How are Cloudflare shares taxed for investors in New Zealand?
For NZ investors, dividends from Cloudflare (if paid in the future) would generally be subject to US withholding tax and may be taxed again locally. Capital gains on US shares like Cloudflare are not usually taxed in NZ for individual investors unless you are classified as a trader or the total cost of your overseas shares exceeds NZ$50,000—triggering the FIF (Foreign Investment Fund) regime. This threshold and the FIF rules are important when managing tax obligations on offshore holdings.
What is the latest dividend for Cloudflare stock?
Cloudflare does not currently pay a dividend. The company has opted to reinvest its earnings into business growth, product innovation, and global expansion rather than distribute profits to shareholders. This approach is common among technology firms focused on rapid scaling. Historically, Cloudflare has not issued dividends.
What is the forecast for Cloudflare stock in 2025, 2026, and 2027?
Based on current price trends, Cloudflare shares are projected to reach around $213 at the end of 2025, $246 by the end of 2026, and $328 by the end of 2027. This outlook is supported by strong growth in artificial intelligence services, expanding large enterprise contracts, and leadership in cloud security. Sector momentum remains robust, with demand for digital infrastructure and cybersecurity on the rise.

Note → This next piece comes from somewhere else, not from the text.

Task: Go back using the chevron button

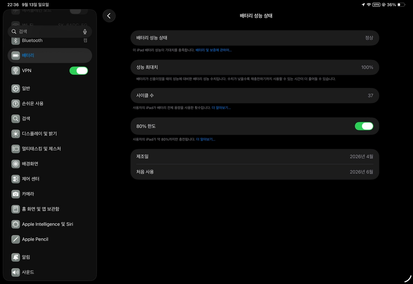Action: click(109, 16)
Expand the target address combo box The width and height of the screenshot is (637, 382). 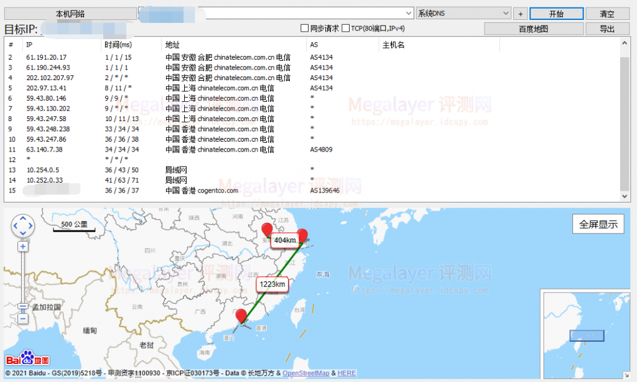pyautogui.click(x=409, y=13)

Should I sell my Cloudflare shares?
Holding on to Cloudflare shares may be appropriate for investors seeking exposure to long-term tech growth. The company has delivered strong revenue increases, maintains a leading position in its sector, and is benefiting from rapid adoption in the AI and enterprise markets. While valuation is elevated and short-term volatility is possible, the business fundamentals and innovation pipeline are compelling for the mid- to long-term.
How are Cloudflare shares taxed for investors in New Zealand?
For NZ investors, dividends from Cloudflare (if paid in the future) would generally be subject to US withholding tax and may be taxed again locally. Capital gains on US shares like Cloudflare are not usually taxed in NZ for individual investors unless you are classified as a trader or the total cost of your overseas shares exceeds NZ$50,000—triggering the FIF (Foreign Investment Fund) regime. This threshold and the FIF rules are important when managing tax obligations on offshore holdings.